## AVAILABLE DATA
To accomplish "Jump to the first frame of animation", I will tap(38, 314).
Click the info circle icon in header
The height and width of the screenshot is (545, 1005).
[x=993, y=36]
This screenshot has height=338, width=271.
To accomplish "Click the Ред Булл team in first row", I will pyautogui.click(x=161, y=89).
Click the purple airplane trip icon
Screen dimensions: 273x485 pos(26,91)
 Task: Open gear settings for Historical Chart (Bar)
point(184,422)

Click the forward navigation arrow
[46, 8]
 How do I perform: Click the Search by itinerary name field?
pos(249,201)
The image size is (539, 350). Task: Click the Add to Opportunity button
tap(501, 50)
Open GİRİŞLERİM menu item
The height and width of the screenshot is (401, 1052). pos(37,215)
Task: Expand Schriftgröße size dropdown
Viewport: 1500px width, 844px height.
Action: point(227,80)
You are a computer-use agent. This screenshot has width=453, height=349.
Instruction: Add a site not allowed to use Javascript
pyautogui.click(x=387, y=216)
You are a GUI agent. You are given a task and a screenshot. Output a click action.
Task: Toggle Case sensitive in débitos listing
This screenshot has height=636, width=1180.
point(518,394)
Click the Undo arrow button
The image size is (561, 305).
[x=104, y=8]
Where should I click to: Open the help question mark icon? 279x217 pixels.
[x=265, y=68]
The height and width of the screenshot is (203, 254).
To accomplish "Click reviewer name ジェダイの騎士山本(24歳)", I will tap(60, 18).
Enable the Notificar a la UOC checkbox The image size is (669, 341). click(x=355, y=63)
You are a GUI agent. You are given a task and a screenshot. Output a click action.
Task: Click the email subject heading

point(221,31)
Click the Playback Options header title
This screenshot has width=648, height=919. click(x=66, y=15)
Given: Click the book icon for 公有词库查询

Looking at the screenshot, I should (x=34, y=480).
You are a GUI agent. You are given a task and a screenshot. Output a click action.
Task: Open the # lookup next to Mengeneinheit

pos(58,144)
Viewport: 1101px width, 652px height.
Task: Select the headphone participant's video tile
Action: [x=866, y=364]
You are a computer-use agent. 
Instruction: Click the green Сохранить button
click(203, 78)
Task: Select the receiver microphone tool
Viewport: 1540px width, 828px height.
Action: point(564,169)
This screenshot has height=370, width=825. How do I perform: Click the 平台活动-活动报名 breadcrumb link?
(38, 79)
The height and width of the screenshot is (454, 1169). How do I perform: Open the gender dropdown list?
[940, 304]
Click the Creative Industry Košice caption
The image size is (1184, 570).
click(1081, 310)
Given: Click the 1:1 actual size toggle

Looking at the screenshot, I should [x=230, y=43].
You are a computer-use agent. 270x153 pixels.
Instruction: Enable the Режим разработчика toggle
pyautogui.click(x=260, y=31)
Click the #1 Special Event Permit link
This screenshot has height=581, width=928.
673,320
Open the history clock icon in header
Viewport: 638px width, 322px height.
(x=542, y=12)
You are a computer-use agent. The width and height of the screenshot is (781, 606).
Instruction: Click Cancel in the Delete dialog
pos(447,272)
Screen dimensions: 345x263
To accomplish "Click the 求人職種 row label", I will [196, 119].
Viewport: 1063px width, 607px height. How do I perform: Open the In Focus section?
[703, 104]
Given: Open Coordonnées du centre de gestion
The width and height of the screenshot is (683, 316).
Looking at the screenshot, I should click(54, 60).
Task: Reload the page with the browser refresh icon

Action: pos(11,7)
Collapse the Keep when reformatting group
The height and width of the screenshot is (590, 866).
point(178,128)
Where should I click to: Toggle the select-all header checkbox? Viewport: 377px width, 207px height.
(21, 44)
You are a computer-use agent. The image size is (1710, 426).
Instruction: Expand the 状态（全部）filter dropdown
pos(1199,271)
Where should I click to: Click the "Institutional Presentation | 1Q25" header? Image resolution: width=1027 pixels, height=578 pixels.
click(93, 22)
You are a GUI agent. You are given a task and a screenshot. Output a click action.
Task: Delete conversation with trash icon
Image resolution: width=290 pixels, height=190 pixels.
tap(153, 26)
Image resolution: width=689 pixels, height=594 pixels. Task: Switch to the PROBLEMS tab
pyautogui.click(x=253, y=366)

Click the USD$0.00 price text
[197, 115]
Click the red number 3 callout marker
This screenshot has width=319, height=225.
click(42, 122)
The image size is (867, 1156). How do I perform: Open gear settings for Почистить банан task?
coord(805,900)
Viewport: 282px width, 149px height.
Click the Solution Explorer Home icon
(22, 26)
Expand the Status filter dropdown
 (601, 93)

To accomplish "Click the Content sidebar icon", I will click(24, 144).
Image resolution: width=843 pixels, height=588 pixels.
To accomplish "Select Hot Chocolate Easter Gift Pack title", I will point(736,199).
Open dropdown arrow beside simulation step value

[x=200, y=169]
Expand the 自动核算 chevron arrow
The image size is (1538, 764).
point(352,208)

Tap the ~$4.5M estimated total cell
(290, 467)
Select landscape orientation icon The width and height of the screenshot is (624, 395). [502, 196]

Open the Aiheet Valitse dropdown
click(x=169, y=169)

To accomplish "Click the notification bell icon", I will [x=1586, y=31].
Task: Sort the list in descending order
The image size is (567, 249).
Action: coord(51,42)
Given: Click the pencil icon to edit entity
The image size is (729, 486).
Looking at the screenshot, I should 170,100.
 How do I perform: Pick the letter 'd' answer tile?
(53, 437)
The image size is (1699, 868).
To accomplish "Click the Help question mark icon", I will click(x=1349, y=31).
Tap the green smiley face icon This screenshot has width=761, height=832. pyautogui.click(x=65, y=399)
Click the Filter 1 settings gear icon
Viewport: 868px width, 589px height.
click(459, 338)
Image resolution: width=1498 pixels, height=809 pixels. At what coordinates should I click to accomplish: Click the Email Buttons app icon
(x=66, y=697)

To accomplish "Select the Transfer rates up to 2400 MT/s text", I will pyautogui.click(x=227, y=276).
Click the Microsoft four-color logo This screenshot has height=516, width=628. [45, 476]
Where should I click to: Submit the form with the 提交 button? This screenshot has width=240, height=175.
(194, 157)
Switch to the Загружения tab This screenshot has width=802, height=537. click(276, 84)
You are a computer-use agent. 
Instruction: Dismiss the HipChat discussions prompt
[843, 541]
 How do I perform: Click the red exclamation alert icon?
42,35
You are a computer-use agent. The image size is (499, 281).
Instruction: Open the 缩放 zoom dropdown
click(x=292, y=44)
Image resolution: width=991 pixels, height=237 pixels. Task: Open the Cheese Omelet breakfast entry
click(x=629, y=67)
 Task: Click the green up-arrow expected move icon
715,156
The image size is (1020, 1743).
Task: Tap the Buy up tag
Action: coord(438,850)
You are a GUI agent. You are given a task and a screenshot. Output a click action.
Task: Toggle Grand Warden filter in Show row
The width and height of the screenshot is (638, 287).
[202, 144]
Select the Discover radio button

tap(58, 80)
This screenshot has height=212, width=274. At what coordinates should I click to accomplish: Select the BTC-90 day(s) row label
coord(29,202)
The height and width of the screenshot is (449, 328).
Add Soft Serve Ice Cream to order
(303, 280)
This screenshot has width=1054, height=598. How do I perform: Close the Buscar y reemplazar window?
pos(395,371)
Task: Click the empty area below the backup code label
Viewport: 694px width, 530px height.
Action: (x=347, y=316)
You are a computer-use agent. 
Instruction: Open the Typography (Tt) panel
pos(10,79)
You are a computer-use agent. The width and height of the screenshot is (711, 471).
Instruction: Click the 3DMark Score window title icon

## YOUR GOAL
Reproduce exactly the line containing "This screenshot has height=212, width=274." and all lines after it through the end of the listing above; leave out every earlier line.

## ANSWER BELOW
This screenshot has height=212, width=274. At what coordinates should I click to accomplish: Select the BTC-90 day(s) row label
coord(29,202)
The height and width of the screenshot is (449, 328).
Add Soft Serve Ice Cream to order
(303, 280)
This screenshot has width=1054, height=598. How do I perform: Close the Buscar y reemplazar window?
pos(395,371)
Task: Click the empty area below the backup code label
Viewport: 694px width, 530px height.
Action: (x=347, y=316)
You are a computer-use agent. 
Instruction: Open the Typography (Tt) panel
pos(10,79)
You are a computer-use agent. The width and height of the screenshot is (711, 471).
Instruction: Click the 3DMark Score window title icon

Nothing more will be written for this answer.